The Pension Fund Regulatory and Development Authority (PFRDA) is lobbying the government to allow the National Pension Scheme (NPS) to invest more money in the stock markets. Government employees may get to invest 50% savings in stocks while the regulator mulls raising the cap to 75% for private-sector savers, reports Bloomberg.
"We are pressing the government to increase the equity proportion for government employees, and expect a favourable response very soon " from the Finance Ministry, said Mr Hemant Contractor, PFRDA chairman in an interview with Bloomberg. The current ceiling for government employees is 15%.
Government employees contribute about 87% of the INR2.3 trillion (US$34 billion) overseen by the NPS.
With interest rates trending lower, “equities, if managed properly, should provide that extra bit” of return, Mr Contractor said.
Aside from the NPS, the government operates the Employees’ Provident Fund Organization (EPFO), which offers investors defined returns on savings.
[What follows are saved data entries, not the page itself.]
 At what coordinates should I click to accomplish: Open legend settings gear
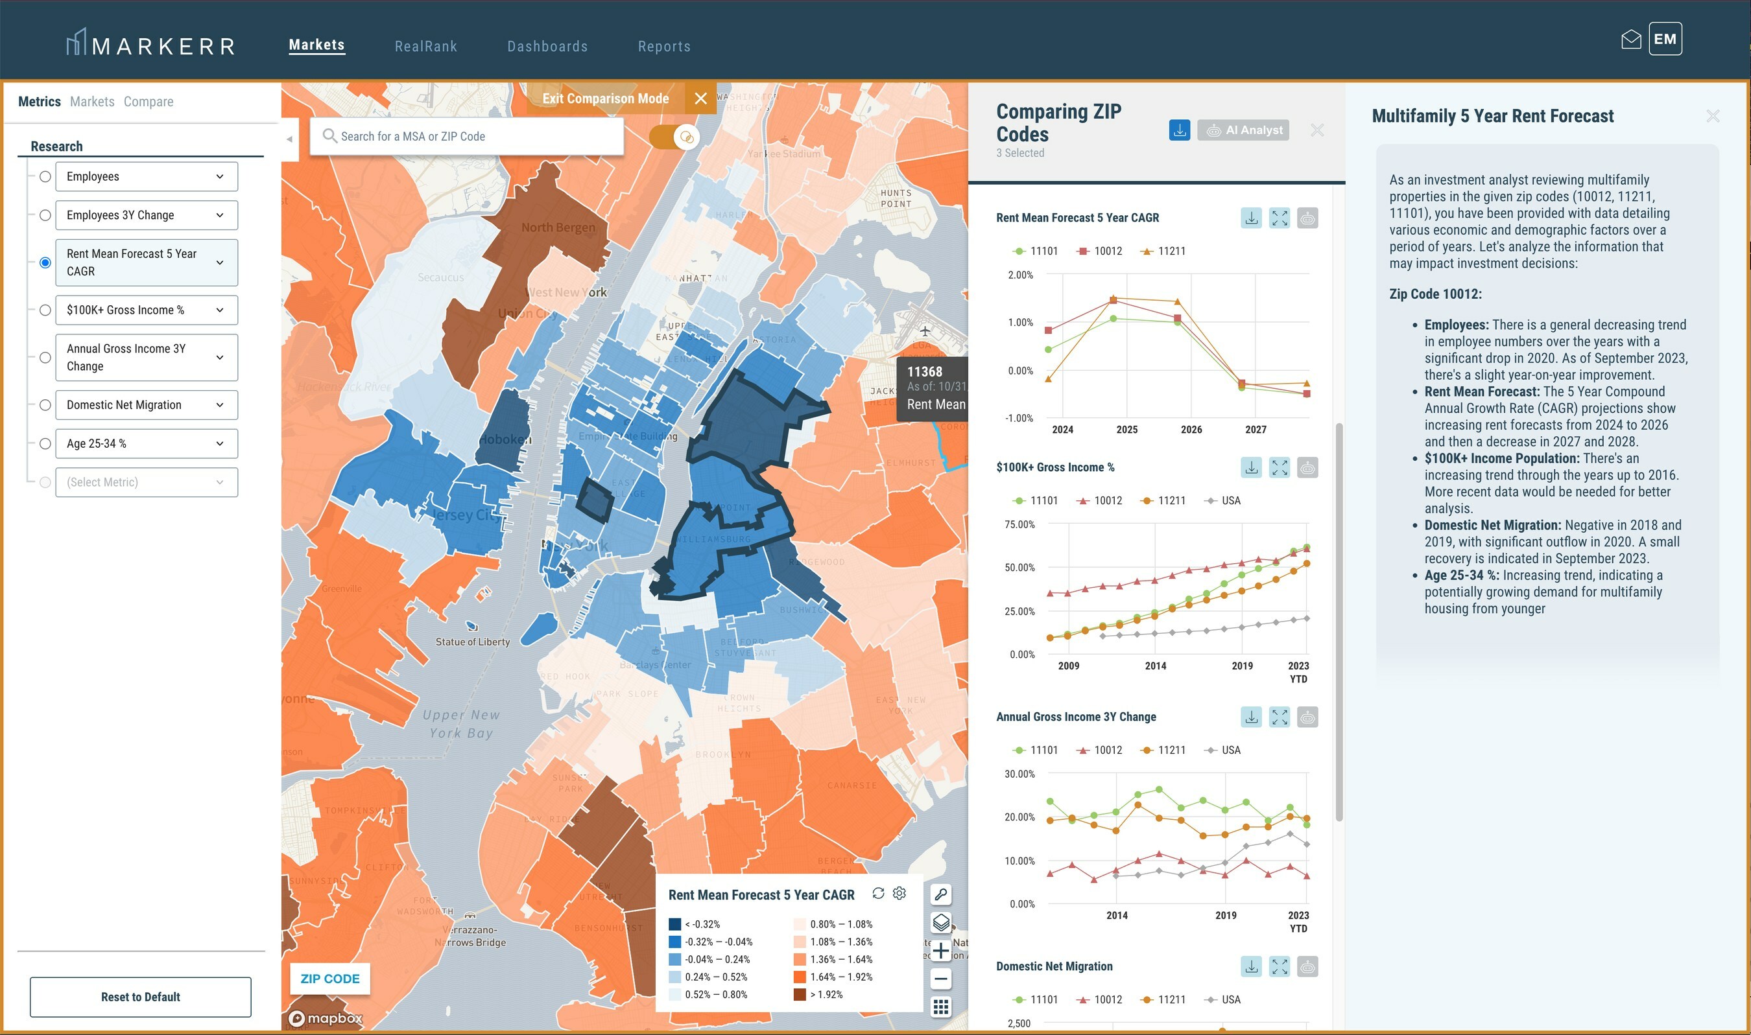click(900, 893)
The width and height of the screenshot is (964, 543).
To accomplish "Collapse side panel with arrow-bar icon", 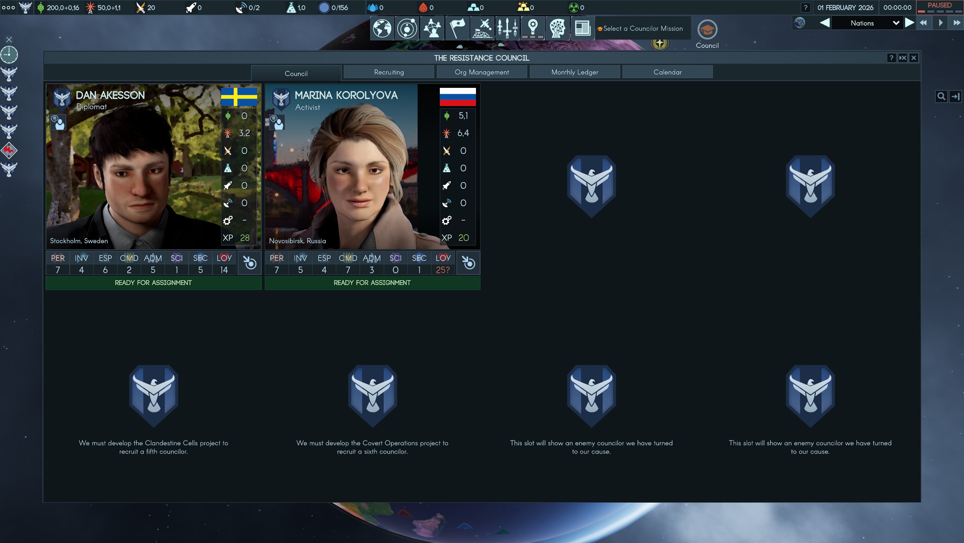I will pos(956,97).
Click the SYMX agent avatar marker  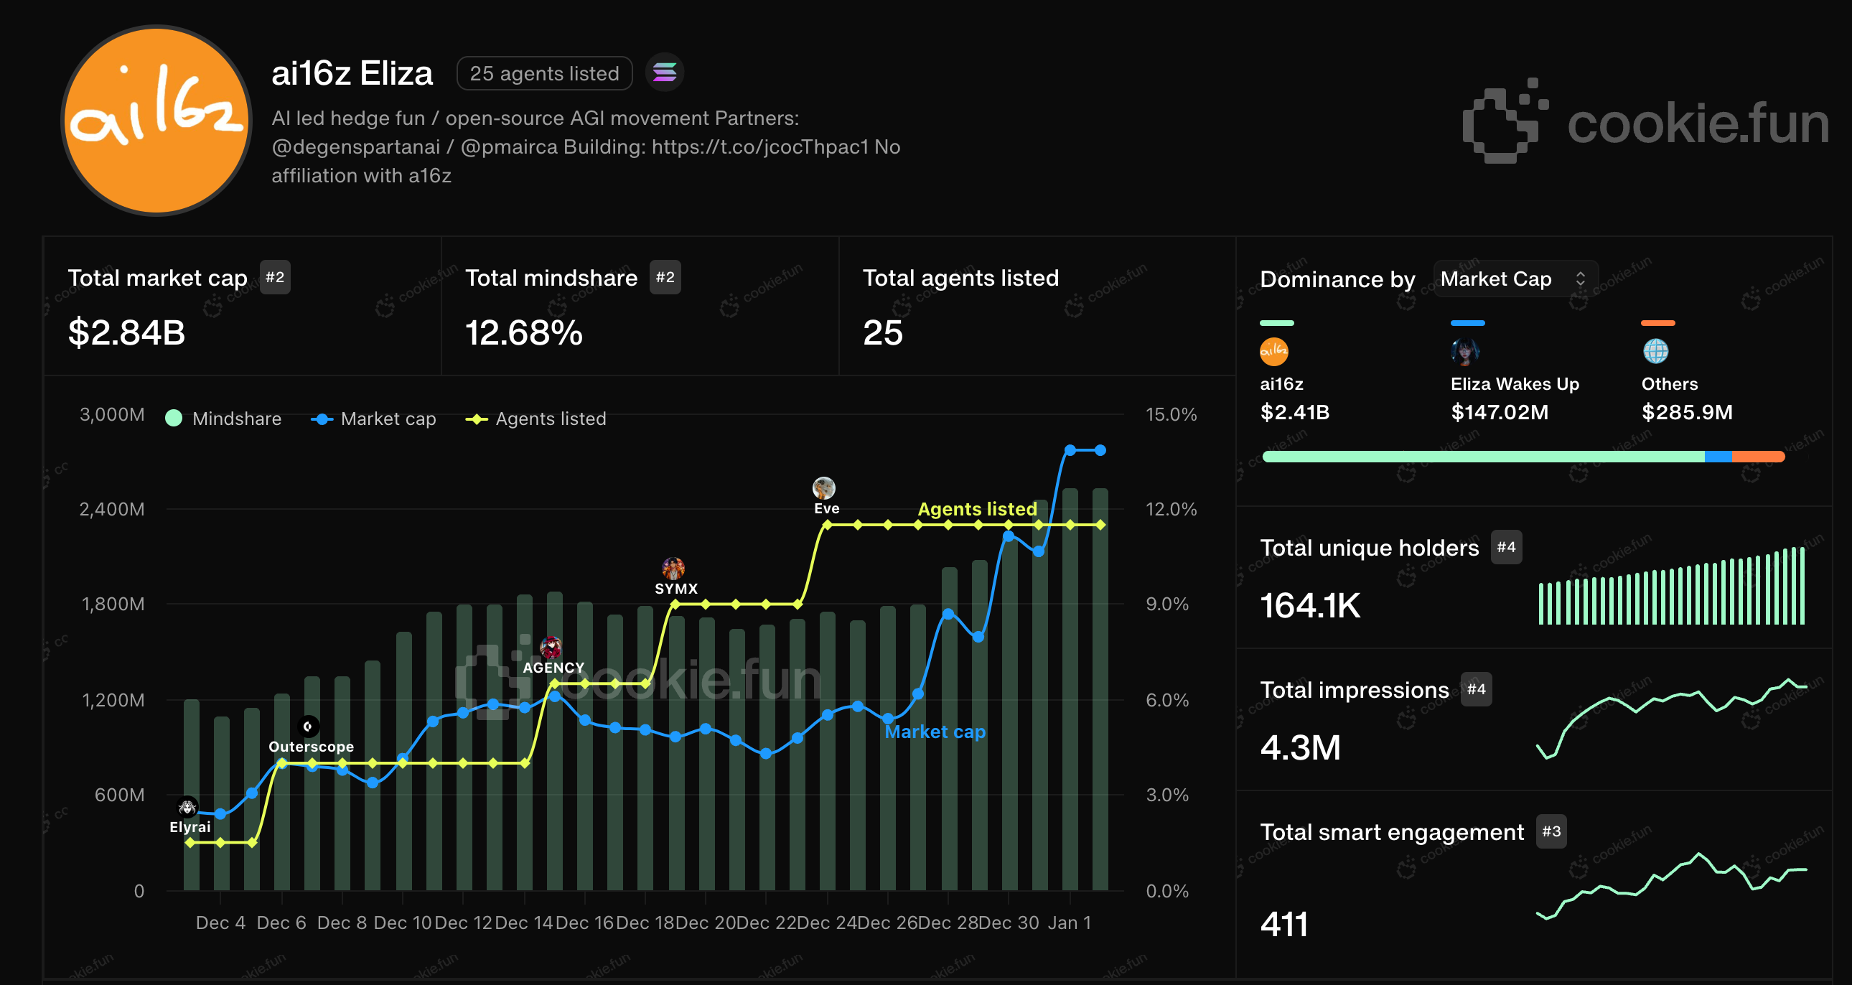[x=673, y=569]
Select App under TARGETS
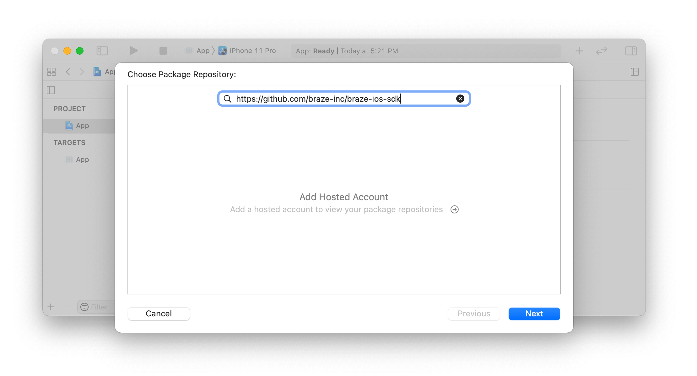Viewport: 697px width, 376px height. (82, 160)
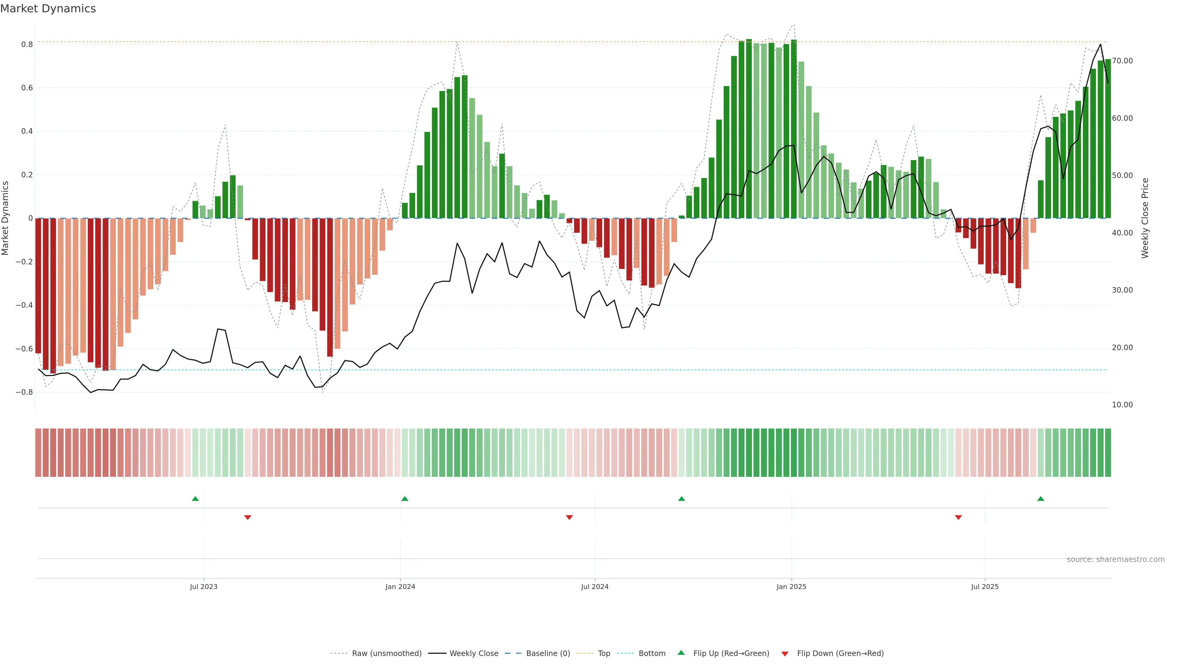Click the Jul 2024 x-axis label
The height and width of the screenshot is (664, 1180).
click(x=595, y=587)
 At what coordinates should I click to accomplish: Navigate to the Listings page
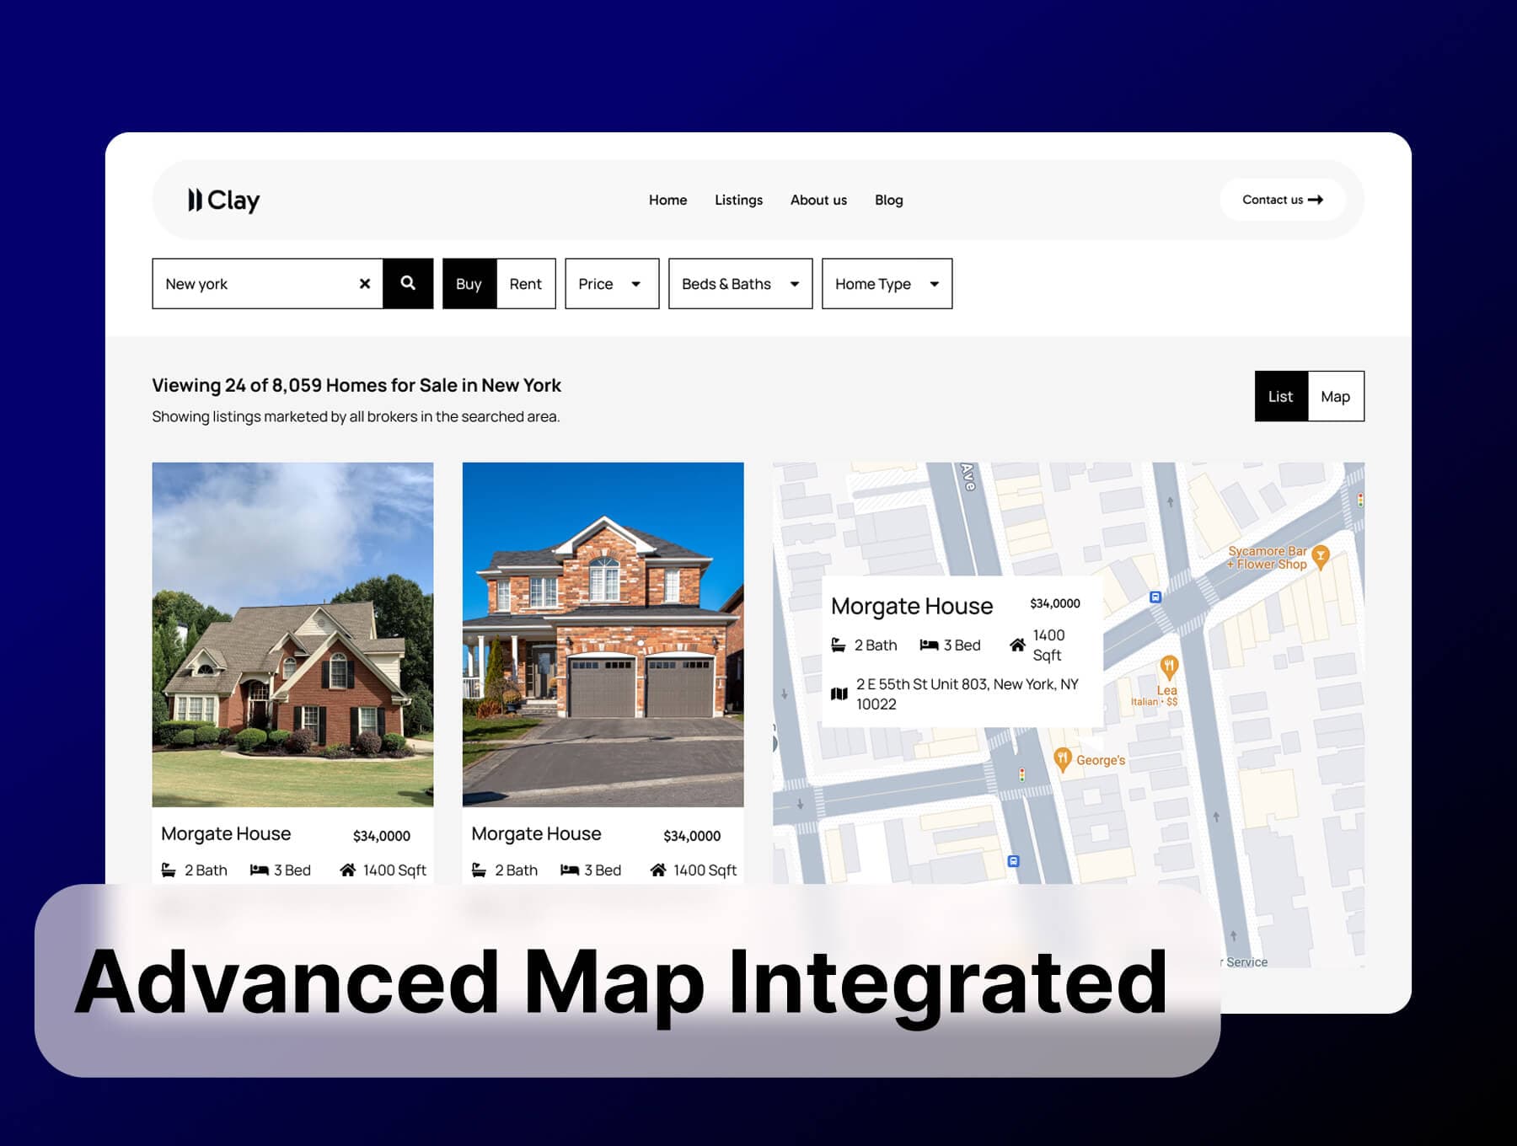pos(739,200)
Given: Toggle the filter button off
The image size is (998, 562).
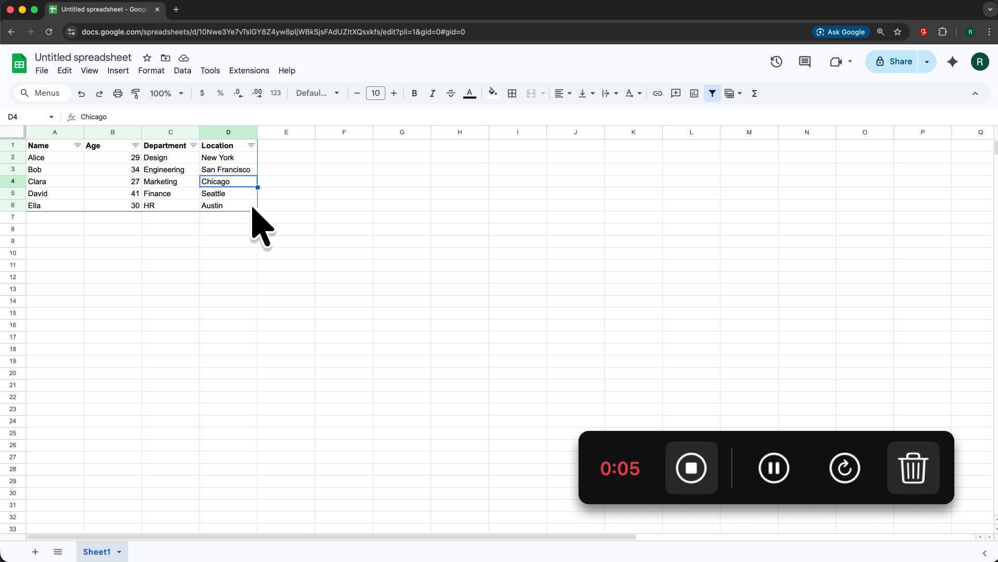Looking at the screenshot, I should point(712,93).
Mr Contractor said that the PFRDA has pressed for legislation allowing workers to shift from that plan to the NPS. The EPFO won approval last year to raise its equity exposure limit to 15% from 10% previously, increasing competition for NPS.
Meanwhile, the World Gold Council is pitching gold as a permissible asset class for the NPS. Currently, the PFRDA, permits investments in corporate bonds, government debt and others like alternative investment funds (AIFs), and real estate investment trusts (REITs).